Last year a large fight broke out among a group of teenagers in Gloucester, New Jersey. Nine teens were arrested and three police officers were injured. Apparently, residents of the town have had enough. They recently passed the Minors and Parent Responsibility law, which allows parents to be fined and even jailed if their children engage in repeated instances of lawlessness, including drug dealing, assault and even loitering.
Some residents are outraged, while others think this is a perfectly reasonable response to teen behavior that is out of control. But one important question lost in this debate is how we should help parents who think their children’s behavior is a problem, but don’t seem to be able to curb it.
Take Miguel Mendoza, whose 14-year-old son Angel was murdered on a playground in New York City earlier this month. Though the boy was apparently mistaken for someone else involved in a fight earlier in the day, Mendoza acknowledged that his son had fallen in with a bad crowd recently, skipping school, among other things. “I would hide the shoes so he won’t go out, but he’d find a way to go out,” he told the New York Post.
Mendoza also tried to get the authorities involved. “I went to family court, they did nothing,” he said. “I called the police, they said he’s a minor, they can’t do nothing. I went to [the Administration for Children’s Services], they did nothing.” For parents whose kids are exhibiting increasingly delinquent behavior, there are fewer and fewer supports.
The Administration for Children’s Services used to use something called PINS (person in need of services) warrants in such cases. Earlier this year, I interviewed Kevin O’Connor, a 35-year NYPD veteran who retired two years ago, who told me that PINS warrants were effective tools for supporting parents who wanted to get their kids back on the right path.
When, say, a single mother would find herself with a kid who was out of control, ACS would get a warrant. Then police would bring that child in front of a judge who would “put them on notice or mandate services or rules for the child.” The program, says O’Connor, “empowered parents” and allowed them to get their kids under control.
But these days such warrants have fallen out of favor. In the effort to keep adolescents and teens out of what’s been called the “prison pipeline,” schools and law enforcement tolerate many small behavioral infractions. Schools engage in “restorative justice” dialogues instead of giving kids detention or suspending them. It may seem compassionate, but children and their parents often need a wakeup call before behavioral problems spiral out of control.

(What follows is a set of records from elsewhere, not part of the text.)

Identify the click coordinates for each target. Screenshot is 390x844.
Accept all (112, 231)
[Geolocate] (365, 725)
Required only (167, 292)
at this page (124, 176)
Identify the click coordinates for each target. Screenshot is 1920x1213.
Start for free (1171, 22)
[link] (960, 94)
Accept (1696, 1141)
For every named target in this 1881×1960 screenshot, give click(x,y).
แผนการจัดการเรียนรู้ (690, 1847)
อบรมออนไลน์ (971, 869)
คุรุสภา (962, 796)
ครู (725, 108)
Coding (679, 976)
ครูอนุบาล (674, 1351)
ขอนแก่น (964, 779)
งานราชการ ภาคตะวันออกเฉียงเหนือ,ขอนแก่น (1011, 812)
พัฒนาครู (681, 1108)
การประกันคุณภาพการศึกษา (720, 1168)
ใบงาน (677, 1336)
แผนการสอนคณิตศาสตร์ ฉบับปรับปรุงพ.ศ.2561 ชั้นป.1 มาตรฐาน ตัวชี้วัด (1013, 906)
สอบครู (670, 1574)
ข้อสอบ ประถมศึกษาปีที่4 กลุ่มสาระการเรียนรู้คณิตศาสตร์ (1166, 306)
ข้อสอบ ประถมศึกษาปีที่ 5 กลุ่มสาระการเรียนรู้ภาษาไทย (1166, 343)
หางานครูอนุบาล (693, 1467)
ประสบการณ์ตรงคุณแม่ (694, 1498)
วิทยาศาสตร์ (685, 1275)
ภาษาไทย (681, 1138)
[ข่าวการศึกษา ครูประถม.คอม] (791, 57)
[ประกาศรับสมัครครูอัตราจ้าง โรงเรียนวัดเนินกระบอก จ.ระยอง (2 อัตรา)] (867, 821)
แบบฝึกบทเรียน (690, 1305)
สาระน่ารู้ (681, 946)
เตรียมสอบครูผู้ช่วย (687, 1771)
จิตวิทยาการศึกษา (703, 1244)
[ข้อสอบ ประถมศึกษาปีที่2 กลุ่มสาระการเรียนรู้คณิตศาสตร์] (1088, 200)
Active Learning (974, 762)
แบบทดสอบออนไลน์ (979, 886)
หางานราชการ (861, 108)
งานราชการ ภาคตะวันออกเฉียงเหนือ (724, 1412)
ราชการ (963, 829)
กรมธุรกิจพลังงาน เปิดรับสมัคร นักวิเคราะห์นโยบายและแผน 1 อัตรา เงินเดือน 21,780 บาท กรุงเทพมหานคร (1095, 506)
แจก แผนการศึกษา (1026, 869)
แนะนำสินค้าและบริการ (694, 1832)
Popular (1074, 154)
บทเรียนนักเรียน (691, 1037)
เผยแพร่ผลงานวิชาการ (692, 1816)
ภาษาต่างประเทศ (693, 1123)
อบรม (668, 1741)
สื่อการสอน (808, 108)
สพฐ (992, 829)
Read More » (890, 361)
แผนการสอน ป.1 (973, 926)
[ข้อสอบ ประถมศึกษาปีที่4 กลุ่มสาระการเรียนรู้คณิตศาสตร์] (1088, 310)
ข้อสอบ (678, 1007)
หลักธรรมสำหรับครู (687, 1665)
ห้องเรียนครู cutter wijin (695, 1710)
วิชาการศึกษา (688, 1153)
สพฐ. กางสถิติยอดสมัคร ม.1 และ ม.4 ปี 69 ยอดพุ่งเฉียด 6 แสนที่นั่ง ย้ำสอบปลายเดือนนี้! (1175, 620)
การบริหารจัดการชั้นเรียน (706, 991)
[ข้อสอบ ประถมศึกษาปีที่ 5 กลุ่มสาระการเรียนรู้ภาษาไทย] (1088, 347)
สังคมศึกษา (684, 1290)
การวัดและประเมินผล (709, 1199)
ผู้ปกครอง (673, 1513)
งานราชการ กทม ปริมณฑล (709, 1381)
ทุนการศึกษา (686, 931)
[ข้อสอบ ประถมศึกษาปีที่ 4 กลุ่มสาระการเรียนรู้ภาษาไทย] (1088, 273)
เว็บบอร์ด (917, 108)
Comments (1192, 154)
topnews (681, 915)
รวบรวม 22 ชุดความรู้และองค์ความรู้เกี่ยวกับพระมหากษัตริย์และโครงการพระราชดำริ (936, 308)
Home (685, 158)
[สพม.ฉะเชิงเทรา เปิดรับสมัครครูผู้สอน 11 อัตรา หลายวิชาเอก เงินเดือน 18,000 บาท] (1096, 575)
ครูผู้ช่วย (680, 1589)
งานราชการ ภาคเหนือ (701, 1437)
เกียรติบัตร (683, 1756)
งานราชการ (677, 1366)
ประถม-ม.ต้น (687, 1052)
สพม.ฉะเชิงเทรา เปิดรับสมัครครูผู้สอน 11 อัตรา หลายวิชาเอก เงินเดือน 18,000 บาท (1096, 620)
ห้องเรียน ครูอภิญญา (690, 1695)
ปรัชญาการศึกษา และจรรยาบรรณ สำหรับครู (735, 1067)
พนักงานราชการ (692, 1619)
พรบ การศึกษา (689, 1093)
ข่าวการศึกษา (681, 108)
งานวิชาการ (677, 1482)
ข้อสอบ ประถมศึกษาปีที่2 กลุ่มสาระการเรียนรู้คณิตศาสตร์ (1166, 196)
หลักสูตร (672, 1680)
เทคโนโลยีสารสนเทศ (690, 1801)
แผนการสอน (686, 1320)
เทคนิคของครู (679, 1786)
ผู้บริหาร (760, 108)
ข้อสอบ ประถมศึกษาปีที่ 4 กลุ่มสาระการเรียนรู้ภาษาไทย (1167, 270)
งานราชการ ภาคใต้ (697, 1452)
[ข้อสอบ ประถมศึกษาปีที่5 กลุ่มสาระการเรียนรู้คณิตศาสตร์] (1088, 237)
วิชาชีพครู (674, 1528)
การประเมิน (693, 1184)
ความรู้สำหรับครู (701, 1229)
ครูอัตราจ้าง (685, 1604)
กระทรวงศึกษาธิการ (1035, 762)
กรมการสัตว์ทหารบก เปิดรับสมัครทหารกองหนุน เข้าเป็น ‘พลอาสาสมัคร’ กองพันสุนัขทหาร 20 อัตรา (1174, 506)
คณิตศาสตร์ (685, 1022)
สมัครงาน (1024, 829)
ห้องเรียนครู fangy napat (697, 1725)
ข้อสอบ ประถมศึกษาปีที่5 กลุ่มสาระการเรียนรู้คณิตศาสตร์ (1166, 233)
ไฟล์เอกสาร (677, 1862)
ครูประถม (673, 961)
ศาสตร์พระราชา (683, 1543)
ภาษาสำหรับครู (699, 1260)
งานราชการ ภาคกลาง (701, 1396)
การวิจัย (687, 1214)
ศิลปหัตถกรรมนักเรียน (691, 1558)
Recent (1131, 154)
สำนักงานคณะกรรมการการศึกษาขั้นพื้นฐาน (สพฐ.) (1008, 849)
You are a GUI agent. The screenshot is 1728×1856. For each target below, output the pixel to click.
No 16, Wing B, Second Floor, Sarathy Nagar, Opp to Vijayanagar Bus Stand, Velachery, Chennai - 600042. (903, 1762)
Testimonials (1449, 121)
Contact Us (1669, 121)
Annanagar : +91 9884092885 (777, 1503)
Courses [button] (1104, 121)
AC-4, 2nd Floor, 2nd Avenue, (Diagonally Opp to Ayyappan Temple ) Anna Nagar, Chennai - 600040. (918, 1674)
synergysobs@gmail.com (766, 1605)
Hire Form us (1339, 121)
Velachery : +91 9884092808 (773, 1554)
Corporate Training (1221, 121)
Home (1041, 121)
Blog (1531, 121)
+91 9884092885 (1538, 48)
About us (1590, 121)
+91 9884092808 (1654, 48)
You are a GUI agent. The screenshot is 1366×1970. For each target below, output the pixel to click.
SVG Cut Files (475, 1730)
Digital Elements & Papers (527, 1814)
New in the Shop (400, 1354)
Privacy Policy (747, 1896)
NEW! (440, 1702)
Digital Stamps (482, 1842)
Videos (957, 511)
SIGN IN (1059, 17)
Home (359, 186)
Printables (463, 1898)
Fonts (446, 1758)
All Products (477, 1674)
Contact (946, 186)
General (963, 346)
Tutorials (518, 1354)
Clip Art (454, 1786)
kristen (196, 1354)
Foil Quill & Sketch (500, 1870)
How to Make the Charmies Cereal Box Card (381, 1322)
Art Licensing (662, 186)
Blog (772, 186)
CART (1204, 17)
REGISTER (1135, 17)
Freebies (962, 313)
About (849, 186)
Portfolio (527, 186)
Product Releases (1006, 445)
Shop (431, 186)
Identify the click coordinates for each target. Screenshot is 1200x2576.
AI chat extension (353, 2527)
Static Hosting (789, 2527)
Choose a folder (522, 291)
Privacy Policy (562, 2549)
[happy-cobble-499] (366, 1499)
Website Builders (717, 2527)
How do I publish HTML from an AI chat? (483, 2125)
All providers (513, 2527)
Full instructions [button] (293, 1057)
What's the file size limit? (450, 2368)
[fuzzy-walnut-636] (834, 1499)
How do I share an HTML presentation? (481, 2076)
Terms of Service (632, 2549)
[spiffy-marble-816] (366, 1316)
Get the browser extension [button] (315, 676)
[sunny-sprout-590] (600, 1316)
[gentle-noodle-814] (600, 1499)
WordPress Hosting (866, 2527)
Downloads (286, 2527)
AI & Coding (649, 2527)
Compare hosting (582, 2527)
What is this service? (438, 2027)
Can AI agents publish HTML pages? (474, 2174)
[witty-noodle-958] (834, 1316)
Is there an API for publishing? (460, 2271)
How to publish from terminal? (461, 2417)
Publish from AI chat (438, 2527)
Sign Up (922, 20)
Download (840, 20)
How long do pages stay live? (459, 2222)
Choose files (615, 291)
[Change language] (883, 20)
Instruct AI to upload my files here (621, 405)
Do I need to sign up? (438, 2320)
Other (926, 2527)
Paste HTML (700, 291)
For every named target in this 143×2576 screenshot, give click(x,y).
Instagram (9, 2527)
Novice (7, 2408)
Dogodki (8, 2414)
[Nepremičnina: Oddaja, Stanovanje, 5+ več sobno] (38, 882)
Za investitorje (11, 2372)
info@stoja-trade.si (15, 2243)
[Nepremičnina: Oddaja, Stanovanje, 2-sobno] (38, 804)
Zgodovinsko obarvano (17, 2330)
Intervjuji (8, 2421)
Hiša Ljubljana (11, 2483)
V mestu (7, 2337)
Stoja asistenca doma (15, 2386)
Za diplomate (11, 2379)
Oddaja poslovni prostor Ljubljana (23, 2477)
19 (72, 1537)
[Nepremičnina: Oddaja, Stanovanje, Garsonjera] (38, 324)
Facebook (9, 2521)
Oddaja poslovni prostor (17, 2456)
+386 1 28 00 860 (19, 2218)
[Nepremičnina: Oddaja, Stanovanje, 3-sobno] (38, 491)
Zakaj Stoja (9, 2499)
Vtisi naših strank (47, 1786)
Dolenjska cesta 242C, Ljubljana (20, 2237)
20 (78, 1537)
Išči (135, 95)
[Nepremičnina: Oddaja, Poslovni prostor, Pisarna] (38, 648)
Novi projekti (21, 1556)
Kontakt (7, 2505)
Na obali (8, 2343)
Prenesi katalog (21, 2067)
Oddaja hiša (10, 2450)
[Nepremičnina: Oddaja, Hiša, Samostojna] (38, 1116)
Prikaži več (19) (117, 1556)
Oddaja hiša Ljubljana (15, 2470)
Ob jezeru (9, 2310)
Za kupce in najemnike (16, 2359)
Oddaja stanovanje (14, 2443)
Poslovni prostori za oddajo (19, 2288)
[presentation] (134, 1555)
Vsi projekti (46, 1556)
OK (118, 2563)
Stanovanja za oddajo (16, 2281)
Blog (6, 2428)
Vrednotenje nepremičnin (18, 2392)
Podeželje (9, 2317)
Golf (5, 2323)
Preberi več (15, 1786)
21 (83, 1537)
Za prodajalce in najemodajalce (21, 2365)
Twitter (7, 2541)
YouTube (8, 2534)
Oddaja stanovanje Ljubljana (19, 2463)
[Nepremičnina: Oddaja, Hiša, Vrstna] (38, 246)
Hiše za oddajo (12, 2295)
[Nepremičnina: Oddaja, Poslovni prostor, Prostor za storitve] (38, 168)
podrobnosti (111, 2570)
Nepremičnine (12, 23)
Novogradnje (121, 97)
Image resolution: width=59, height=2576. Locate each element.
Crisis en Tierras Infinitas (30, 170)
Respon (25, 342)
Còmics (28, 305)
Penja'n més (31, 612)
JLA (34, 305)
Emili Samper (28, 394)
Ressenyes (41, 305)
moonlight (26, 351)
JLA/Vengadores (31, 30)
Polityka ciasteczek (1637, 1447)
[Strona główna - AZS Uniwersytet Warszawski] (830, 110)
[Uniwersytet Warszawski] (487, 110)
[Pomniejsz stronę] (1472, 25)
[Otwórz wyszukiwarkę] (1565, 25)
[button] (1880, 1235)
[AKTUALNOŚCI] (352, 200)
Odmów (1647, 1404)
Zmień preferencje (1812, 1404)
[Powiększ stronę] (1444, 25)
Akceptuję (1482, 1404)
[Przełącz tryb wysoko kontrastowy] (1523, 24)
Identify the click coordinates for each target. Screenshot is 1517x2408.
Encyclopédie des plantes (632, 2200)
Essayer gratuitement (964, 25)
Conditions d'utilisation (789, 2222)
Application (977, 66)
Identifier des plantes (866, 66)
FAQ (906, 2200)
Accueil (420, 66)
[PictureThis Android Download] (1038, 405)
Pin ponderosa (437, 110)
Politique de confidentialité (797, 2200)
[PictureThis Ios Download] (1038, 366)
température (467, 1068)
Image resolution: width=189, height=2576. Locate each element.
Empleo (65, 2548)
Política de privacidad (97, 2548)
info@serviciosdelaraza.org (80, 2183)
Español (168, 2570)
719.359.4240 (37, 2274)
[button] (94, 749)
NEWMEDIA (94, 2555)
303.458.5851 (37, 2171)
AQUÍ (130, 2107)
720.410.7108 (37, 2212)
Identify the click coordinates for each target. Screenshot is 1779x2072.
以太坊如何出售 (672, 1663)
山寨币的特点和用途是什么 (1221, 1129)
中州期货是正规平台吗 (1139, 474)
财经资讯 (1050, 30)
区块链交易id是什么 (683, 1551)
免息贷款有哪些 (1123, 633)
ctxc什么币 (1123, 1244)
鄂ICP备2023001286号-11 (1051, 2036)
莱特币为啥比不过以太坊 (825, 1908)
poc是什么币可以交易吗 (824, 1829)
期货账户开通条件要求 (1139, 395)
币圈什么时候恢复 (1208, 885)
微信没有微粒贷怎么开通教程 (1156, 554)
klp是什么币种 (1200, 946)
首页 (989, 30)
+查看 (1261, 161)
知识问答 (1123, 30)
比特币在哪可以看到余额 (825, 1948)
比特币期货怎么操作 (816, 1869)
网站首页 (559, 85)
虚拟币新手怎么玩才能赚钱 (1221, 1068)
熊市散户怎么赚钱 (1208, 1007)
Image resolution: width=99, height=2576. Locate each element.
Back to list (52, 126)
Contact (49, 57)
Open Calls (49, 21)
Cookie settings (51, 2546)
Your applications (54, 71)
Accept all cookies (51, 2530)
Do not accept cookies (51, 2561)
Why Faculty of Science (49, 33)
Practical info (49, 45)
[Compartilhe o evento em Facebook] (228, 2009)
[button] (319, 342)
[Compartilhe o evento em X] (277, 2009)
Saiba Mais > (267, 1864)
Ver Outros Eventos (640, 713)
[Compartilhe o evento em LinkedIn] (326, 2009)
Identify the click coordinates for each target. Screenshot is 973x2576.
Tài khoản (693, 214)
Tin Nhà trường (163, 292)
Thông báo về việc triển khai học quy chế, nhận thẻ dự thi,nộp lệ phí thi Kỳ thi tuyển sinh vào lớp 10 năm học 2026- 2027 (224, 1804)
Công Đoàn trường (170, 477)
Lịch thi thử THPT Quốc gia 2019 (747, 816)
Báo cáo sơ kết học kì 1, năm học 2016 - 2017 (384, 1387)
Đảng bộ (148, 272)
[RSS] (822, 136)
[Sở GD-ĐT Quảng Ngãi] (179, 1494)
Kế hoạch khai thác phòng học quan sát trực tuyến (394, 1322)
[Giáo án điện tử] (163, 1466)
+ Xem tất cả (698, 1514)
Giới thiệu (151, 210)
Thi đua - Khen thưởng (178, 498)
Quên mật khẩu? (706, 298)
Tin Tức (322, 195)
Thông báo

And once they do, the hands of law enforcement are increasingly tied. A recent change in New York state law actually bars the arrest and prosecution of anyone under 12 for a crime other than homicide. Even when serious assaults are involved, ACS may offer the family services, but they will not take the kids into custody or force the parents to exercise more supervision. Thanks to “raise the age” laws, fewer teens are being taken into juvenile detention, even for serious crimes.
Even when kids are not breaking the law, parents may find their options limited for helping them. It is harder and harder to find a place for kids who are having severe mental and/or behavioral health problems, kids who pose a danger to themselves or others.
In a recent article in City Journal, Christina Buttons chronicles how many residential treatment facilities are shutting down and how even well-run ones are under “critical scrutiny.” The kids who come to these facilities may be “suicidal, psychotic, emotionally dysregulated or involved in violent or criminal behavior.” They may focus “on issues like substance abuse, eating disorders, developmental disabilities or trauma from sex trafficking.” But one complaint can now result in an entire facility closing, leaving families scrambling for any alternative.
As one former resident said of a facility that was recently shuttered in Arizona, it “has helped so many girls … Residential programs are extremely helpful for families who’ve done everything they can.”
Indeed, many parents are caught between a rock and a hard place. They don’t want their kids to break the law or to get hurt themselves. But things have not turned out as they expected. Maybe they didn’t do everything they should have or maybe they did. Regardless, now they want help — from teachers, from law enforcement, from psychiatrists — anyone. But we have turned our backs on them.